[Data extracted from a collection]
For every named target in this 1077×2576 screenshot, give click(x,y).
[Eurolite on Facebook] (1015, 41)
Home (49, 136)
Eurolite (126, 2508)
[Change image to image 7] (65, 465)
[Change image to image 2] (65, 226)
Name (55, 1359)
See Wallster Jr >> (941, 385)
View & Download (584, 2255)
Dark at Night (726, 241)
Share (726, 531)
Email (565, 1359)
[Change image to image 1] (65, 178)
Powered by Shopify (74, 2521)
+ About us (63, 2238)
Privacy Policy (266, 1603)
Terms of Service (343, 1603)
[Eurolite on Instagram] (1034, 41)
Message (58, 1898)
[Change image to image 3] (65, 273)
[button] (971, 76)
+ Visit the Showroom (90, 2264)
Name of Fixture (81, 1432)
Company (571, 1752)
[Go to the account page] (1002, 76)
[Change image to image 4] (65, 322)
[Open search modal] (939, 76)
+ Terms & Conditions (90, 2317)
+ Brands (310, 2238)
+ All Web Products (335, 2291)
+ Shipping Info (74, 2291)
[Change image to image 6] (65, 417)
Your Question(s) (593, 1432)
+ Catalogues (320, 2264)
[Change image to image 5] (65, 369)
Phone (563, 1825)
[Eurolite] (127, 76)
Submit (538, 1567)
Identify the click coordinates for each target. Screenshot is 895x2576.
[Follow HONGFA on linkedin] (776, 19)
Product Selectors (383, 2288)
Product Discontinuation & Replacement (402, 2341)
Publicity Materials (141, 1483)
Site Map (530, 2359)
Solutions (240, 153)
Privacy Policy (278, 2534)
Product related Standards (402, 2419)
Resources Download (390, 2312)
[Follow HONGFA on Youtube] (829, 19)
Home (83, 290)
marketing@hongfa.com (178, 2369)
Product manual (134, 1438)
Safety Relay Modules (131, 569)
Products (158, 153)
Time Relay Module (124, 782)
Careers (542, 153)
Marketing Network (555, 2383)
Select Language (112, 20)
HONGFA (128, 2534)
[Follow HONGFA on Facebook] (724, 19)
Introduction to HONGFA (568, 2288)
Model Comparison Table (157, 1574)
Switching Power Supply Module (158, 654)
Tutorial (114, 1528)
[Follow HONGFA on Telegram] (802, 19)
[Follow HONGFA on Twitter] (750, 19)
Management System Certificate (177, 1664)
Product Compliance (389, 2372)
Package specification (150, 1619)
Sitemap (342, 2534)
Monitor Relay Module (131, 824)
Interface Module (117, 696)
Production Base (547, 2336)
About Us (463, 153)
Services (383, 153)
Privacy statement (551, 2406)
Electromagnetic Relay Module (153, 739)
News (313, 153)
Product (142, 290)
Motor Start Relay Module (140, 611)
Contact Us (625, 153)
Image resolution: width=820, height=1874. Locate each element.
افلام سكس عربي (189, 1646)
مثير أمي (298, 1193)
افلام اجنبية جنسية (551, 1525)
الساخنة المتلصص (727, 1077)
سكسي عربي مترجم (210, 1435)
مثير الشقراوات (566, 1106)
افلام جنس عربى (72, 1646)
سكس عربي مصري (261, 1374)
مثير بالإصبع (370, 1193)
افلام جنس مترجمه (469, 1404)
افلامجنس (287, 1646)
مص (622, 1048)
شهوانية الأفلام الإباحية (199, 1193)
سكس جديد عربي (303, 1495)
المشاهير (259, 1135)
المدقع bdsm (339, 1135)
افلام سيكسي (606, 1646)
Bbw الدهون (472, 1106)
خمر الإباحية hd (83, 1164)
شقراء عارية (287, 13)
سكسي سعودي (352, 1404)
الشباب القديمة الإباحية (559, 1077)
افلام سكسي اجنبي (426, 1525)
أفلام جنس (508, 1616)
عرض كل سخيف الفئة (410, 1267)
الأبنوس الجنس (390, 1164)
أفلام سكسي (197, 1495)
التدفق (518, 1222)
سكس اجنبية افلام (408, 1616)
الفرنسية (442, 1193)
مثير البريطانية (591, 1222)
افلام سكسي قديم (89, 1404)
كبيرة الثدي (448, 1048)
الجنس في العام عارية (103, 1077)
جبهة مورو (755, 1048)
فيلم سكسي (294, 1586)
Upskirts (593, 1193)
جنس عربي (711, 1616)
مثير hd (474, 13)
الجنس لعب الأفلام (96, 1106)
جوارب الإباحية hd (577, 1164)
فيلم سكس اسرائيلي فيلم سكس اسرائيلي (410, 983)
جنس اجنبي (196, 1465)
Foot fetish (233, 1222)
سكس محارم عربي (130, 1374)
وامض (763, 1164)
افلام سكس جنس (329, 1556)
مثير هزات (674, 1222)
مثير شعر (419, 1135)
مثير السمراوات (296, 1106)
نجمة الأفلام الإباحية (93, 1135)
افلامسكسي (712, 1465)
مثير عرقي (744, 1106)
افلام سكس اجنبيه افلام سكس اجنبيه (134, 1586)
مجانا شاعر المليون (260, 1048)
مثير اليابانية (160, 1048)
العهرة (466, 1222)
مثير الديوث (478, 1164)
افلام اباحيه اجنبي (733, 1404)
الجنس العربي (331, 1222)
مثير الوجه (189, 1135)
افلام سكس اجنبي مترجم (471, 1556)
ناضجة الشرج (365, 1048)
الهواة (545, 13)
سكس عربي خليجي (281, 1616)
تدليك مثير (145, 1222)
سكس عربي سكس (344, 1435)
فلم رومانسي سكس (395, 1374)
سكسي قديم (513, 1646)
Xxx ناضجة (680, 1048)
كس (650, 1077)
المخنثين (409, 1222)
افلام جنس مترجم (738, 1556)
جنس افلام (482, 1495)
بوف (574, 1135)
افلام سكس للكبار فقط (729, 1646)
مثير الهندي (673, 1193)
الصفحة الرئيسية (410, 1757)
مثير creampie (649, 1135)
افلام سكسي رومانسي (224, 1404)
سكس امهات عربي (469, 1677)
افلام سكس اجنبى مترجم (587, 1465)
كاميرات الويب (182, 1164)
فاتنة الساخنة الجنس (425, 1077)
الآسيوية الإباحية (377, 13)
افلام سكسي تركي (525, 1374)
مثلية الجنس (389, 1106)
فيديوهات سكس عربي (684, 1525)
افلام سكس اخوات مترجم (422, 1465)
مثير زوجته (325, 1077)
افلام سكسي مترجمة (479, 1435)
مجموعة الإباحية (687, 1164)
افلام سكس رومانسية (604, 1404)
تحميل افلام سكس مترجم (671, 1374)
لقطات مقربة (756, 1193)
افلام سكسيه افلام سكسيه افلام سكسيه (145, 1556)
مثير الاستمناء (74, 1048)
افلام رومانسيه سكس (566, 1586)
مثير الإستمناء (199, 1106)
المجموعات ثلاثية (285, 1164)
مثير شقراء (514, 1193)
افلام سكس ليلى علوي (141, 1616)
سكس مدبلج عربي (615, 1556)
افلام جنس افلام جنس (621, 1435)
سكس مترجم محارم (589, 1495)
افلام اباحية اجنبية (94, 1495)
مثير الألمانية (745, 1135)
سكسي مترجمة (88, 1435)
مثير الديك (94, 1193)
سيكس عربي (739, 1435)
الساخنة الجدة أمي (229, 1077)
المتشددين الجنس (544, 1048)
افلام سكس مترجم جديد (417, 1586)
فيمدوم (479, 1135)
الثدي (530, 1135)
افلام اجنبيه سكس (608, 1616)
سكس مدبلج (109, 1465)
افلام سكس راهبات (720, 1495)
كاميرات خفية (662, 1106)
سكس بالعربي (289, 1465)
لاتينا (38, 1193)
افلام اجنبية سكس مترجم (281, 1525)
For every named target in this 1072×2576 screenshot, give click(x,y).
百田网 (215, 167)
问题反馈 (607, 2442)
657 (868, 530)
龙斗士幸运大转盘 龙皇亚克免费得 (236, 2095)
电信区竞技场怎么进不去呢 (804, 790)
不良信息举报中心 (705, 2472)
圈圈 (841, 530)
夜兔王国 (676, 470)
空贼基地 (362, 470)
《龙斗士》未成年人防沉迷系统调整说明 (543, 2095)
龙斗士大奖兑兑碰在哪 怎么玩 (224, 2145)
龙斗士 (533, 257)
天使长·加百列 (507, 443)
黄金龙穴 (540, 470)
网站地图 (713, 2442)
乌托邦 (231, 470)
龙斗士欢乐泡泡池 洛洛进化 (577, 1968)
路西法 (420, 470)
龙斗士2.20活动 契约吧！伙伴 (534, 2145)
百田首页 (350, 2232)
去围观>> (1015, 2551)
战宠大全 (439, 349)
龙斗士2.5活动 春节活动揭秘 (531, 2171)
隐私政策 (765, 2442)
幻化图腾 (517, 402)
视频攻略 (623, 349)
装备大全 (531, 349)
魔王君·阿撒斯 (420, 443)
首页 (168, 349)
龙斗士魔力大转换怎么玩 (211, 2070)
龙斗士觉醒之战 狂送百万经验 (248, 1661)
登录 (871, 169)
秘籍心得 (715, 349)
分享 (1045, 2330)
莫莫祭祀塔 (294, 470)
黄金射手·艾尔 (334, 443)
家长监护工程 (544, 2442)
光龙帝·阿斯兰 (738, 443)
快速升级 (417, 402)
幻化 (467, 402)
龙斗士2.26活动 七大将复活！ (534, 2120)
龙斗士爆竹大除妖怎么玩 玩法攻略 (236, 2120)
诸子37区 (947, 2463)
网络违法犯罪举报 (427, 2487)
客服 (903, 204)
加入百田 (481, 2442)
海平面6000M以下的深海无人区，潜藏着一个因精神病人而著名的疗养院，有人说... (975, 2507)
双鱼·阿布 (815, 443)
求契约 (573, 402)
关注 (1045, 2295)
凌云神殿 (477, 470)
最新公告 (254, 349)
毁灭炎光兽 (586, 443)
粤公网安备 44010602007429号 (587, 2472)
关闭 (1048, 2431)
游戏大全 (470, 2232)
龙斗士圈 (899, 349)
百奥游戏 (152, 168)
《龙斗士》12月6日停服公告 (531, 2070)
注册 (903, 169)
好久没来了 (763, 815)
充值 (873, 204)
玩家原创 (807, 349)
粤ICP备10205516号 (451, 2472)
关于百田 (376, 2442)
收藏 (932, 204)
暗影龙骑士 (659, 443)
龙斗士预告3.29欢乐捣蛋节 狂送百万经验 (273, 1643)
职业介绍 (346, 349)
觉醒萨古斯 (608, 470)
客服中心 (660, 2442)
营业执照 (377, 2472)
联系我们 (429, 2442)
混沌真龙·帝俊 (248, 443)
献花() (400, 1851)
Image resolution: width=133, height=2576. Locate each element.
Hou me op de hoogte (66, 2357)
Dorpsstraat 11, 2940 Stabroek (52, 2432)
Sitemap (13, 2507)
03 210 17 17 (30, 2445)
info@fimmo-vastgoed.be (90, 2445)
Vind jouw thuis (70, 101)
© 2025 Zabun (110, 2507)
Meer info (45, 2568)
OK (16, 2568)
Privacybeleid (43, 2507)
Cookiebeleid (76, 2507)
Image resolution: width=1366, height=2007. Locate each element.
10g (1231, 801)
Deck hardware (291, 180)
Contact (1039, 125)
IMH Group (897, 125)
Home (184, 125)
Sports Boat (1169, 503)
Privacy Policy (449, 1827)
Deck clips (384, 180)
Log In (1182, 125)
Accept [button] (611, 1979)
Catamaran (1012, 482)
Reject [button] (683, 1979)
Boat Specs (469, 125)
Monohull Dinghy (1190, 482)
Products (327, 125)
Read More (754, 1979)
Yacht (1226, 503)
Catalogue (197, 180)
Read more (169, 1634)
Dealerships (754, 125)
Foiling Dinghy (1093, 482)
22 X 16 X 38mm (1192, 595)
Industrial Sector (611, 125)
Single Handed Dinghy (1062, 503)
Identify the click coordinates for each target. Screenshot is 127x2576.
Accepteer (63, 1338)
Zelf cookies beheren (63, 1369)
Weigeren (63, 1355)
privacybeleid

#### Work item
Write out exactly the lines above between the line with "Product Compliance (389, 2372)" and the line with "مثير عرقي (744, 1106)", inclusive, and nothing beyond them.

#### Result of this exercise
Product Compliance (389, 2372)
Package specification (150, 1619)
Sitemap (342, 2534)
Monitor Relay Module (131, 824)
Interface Module (117, 696)
Production Base (547, 2336)
About Us (463, 153)
Services (383, 153)
Privacy statement (551, 2406)
Electromagnetic Relay Module (153, 739)
News (313, 153)
Product (142, 290)
Motor Start Relay Module (140, 611)
Contact Us (625, 153)
Image resolution: width=820, height=1874. Locate each element.
افلام سكس عربي (189, 1646)
مثير أمي (298, 1193)
افلام اجنبية جنسية (551, 1525)
الساخنة المتلصص (727, 1077)
سكسي عربي مترجم (210, 1435)
مثير الشقراوات (566, 1106)
افلام جنس عربى (72, 1646)
سكس عربي مصري (261, 1374)
مثير بالإصبع (370, 1193)
افلام جنس مترجمه (469, 1404)
افلامجنس (287, 1646)
مص (622, 1048)
شهوانية الأفلام الإباحية (199, 1193)
سكس جديد عربي (303, 1495)
المشاهير (259, 1135)
المدقع bdsm (339, 1135)
افلام سيكسي (606, 1646)
Bbw الدهون (472, 1106)
خمر الإباحية hd (83, 1164)
شقراء عارية (287, 13)
سكسي سعودي (352, 1404)
الشباب القديمة الإباحية (559, 1077)
افلام سكسي اجنبي (426, 1525)
أفلام جنس (508, 1616)
عرض كل سخيف الفئة (410, 1267)
الأبنوس الجنس (390, 1164)
أفلام سكسي (197, 1495)
التدفق (518, 1222)
سكس اجنبية افلام (408, 1616)
الفرنسية (442, 1193)
مثير البريطانية (591, 1222)
افلام سكسي قديم (89, 1404)
كبيرة الثدي (448, 1048)
الجنس في العام عارية (103, 1077)
جبهة مورو (755, 1048)
فيلم سكسي (294, 1586)
Upskirts (593, 1193)
جنس عربي (711, 1616)
مثير hd (474, 13)
الجنس لعب الأفلام (96, 1106)
جوارب الإباحية hd (577, 1164)
فيلم سكس اسرائيلي فيلم سكس اسرائيلي (410, 983)
جنس اجنبي (196, 1465)
Foot fetish (233, 1222)
سكس محارم عربي (130, 1374)
وامض (763, 1164)
افلام سكس جنس (329, 1556)
مثير هزات (674, 1222)
مثير شعر (419, 1135)
مثير السمراوات (296, 1106)
نجمة الأفلام الإباحية (93, 1135)
افلامسكسي (712, 1465)
مثير عرقي (744, 1106)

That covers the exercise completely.